───── Material shown ─────

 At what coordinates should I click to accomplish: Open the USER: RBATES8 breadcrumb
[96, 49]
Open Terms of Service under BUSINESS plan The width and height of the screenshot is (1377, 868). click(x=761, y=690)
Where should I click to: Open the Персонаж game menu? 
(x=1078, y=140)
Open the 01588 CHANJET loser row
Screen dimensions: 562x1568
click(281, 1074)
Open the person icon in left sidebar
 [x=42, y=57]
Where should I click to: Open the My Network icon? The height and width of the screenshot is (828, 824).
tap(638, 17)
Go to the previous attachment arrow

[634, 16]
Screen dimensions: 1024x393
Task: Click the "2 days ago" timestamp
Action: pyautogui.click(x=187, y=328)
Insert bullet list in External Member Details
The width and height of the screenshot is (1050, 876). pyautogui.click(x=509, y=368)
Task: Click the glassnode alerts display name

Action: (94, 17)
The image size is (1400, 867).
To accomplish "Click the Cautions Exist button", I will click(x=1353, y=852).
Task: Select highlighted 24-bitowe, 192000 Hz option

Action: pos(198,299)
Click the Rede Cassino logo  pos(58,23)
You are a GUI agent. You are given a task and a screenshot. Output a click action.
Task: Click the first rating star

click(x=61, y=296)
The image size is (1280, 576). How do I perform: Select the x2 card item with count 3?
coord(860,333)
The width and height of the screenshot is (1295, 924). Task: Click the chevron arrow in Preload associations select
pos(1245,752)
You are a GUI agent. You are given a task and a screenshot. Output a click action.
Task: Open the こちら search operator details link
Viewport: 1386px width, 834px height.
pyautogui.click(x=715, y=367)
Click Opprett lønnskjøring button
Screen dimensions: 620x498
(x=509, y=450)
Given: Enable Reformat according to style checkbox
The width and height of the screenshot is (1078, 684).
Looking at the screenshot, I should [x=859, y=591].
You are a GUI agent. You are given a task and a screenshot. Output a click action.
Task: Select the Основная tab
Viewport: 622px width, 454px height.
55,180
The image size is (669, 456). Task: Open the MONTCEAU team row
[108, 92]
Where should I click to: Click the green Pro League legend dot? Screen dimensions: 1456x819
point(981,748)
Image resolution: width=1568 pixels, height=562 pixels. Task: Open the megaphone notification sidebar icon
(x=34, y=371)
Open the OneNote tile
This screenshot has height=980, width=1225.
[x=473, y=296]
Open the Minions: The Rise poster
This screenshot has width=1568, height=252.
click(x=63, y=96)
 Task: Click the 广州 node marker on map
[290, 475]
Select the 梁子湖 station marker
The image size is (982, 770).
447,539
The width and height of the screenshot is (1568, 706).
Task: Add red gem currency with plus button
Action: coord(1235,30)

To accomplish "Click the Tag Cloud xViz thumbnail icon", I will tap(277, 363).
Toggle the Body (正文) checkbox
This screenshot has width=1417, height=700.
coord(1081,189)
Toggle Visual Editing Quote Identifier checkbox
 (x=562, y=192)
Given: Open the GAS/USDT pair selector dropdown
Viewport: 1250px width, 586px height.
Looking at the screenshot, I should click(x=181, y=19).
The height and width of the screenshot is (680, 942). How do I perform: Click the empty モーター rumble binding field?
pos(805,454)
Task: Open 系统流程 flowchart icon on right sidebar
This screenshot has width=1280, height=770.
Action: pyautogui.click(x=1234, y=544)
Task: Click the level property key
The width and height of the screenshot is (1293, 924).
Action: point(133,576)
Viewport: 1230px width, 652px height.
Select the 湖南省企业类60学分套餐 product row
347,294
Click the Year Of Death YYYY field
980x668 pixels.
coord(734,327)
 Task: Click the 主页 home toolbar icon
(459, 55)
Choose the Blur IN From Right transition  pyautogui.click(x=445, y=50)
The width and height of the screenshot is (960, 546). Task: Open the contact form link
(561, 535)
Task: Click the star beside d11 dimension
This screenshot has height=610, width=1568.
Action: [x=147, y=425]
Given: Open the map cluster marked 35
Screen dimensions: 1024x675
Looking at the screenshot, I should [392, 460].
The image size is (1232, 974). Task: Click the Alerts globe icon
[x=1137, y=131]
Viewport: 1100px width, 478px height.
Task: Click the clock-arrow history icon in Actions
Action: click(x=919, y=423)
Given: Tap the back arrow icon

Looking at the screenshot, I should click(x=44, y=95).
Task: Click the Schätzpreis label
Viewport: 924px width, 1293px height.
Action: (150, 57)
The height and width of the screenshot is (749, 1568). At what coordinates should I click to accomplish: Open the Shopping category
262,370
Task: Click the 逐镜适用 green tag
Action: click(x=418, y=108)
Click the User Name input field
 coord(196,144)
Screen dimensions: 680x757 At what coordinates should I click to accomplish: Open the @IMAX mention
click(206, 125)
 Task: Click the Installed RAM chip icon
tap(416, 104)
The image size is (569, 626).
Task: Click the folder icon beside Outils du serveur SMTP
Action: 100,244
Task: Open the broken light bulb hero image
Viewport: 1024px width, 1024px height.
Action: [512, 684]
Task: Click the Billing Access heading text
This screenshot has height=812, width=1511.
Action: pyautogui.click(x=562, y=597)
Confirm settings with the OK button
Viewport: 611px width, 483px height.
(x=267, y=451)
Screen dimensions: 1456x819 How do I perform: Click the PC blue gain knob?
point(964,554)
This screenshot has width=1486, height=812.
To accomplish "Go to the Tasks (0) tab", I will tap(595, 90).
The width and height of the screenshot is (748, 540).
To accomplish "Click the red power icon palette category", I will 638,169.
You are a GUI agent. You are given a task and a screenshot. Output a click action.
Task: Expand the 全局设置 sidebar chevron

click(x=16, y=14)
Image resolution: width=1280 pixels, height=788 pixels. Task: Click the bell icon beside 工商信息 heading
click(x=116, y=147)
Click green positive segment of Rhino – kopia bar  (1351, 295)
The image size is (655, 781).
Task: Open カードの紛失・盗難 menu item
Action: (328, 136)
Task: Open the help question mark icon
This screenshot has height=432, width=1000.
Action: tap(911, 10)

─────

__Your assignment__
Write each record out again exactly.

__The completed task__
 At what coordinates should I click to accomplish: Open the USER: RBATES8 breadcrumb
[96, 49]
Open Terms of Service under BUSINESS plan The width and height of the screenshot is (1377, 868). click(x=761, y=690)
Where should I click to: Open the Персонаж game menu? 
(x=1078, y=140)
Open the 01588 CHANJET loser row
Screen dimensions: 562x1568
click(281, 1074)
Open the person icon in left sidebar
 [x=42, y=57]
Where should I click to: Open the My Network icon? The height and width of the screenshot is (828, 824).
tap(638, 17)
Go to the previous attachment arrow

[634, 16]
Screen dimensions: 1024x393
Task: Click the "2 days ago" timestamp
Action: pyautogui.click(x=187, y=328)
Insert bullet list in External Member Details
The width and height of the screenshot is (1050, 876). pyautogui.click(x=509, y=368)
Task: Click the glassnode alerts display name

Action: (94, 17)
The image size is (1400, 867).
To accomplish "Click the Cautions Exist button", I will click(x=1353, y=852).
Task: Select highlighted 24-bitowe, 192000 Hz option

Action: pos(198,299)
Click the Rede Cassino logo  pos(58,23)
You are a GUI agent. You are given a task and a screenshot. Output a click action.
Task: Click the first rating star

click(x=61, y=296)
The image size is (1280, 576). How do I perform: Select the x2 card item with count 3?
coord(860,333)
The width and height of the screenshot is (1295, 924). Task: Click the chevron arrow in Preload associations select
pos(1245,752)
You are a GUI agent. You are given a task and a screenshot. Output a click action.
Task: Open the こちら search operator details link
Viewport: 1386px width, 834px height.
pyautogui.click(x=715, y=367)
Click Opprett lønnskjøring button
Screen dimensions: 620x498
(x=509, y=450)
Given: Enable Reformat according to style checkbox
The width and height of the screenshot is (1078, 684).
Looking at the screenshot, I should [x=859, y=591].
You are a GUI agent. You are given a task and a screenshot. Output a click action.
Task: Select the Основная tab
Viewport: 622px width, 454px height.
55,180
The image size is (669, 456). Task: Open the MONTCEAU team row
[108, 92]
Where should I click to: Click the green Pro League legend dot? Screen dimensions: 1456x819
point(981,748)
Image resolution: width=1568 pixels, height=562 pixels. Task: Open the megaphone notification sidebar icon
(x=34, y=371)
Open the OneNote tile
This screenshot has height=980, width=1225.
[x=473, y=296]
Open the Minions: The Rise poster
This screenshot has width=1568, height=252.
click(x=63, y=96)
 Task: Click the 广州 node marker on map
[290, 475]
Select the 梁子湖 station marker
The image size is (982, 770).
447,539
The width and height of the screenshot is (1568, 706).
Task: Add red gem currency with plus button
Action: coord(1235,30)

To accomplish "Click the Tag Cloud xViz thumbnail icon", I will tap(277, 363).
Toggle the Body (正文) checkbox
This screenshot has width=1417, height=700.
coord(1081,189)
Toggle Visual Editing Quote Identifier checkbox
 (x=562, y=192)
Given: Open the GAS/USDT pair selector dropdown
Viewport: 1250px width, 586px height.
Looking at the screenshot, I should click(x=181, y=19).
The height and width of the screenshot is (680, 942). How do I perform: Click the empty モーター rumble binding field?
pos(805,454)
Task: Open 系统流程 flowchart icon on right sidebar
This screenshot has width=1280, height=770.
Action: pyautogui.click(x=1234, y=544)
Task: Click the level property key
The width and height of the screenshot is (1293, 924).
Action: point(133,576)
Viewport: 1230px width, 652px height.
Select the 湖南省企业类60学分套餐 product row
347,294
Click the Year Of Death YYYY field
980x668 pixels.
coord(734,327)
 Task: Click the 主页 home toolbar icon
(459, 55)
Choose the Blur IN From Right transition  pyautogui.click(x=445, y=50)
The width and height of the screenshot is (960, 546). Task: Open the contact form link
(561, 535)
Task: Click the star beside d11 dimension
This screenshot has height=610, width=1568.
Action: [x=147, y=425]
Given: Open the map cluster marked 35
Screen dimensions: 1024x675
Looking at the screenshot, I should [392, 460].
The image size is (1232, 974). Task: Click the Alerts globe icon
[x=1137, y=131]
Viewport: 1100px width, 478px height.
Task: Click the clock-arrow history icon in Actions
Action: click(x=919, y=423)
Given: Tap the back arrow icon

Looking at the screenshot, I should click(x=44, y=95).
Task: Click the Schätzpreis label
Viewport: 924px width, 1293px height.
Action: (150, 57)
The height and width of the screenshot is (749, 1568). At what coordinates should I click to accomplish: Open the Shopping category
262,370
Task: Click the 逐镜适用 green tag
Action: click(x=418, y=108)
Click the User Name input field
 coord(196,144)
Screen dimensions: 680x757 At what coordinates should I click to accomplish: Open the @IMAX mention
click(206, 125)
 Task: Click the Installed RAM chip icon
tap(416, 104)
The image size is (569, 626).
Task: Click the folder icon beside Outils du serveur SMTP
Action: 100,244
Task: Open the broken light bulb hero image
Viewport: 1024px width, 1024px height.
Action: [512, 684]
Task: Click the Billing Access heading text
This screenshot has height=812, width=1511.
Action: pyautogui.click(x=562, y=597)
Confirm settings with the OK button
Viewport: 611px width, 483px height.
(x=267, y=451)
Screen dimensions: 1456x819 How do I perform: Click the PC blue gain knob?
point(964,554)
This screenshot has width=1486, height=812.
To accomplish "Go to the Tasks (0) tab", I will tap(595, 90).
The width and height of the screenshot is (748, 540).
To accomplish "Click the red power icon palette category", I will 638,169.
You are a GUI agent. You are given a task and a screenshot. Output a click action.
Task: Expand the 全局设置 sidebar chevron

click(x=16, y=14)
Image resolution: width=1280 pixels, height=788 pixels. Task: Click the bell icon beside 工商信息 heading
click(x=116, y=147)
Click green positive segment of Rhino – kopia bar  (1351, 295)
The image size is (655, 781).
Task: Open カードの紛失・盗難 menu item
Action: (328, 136)
Task: Open the help question mark icon
This screenshot has height=432, width=1000.
Action: tap(911, 10)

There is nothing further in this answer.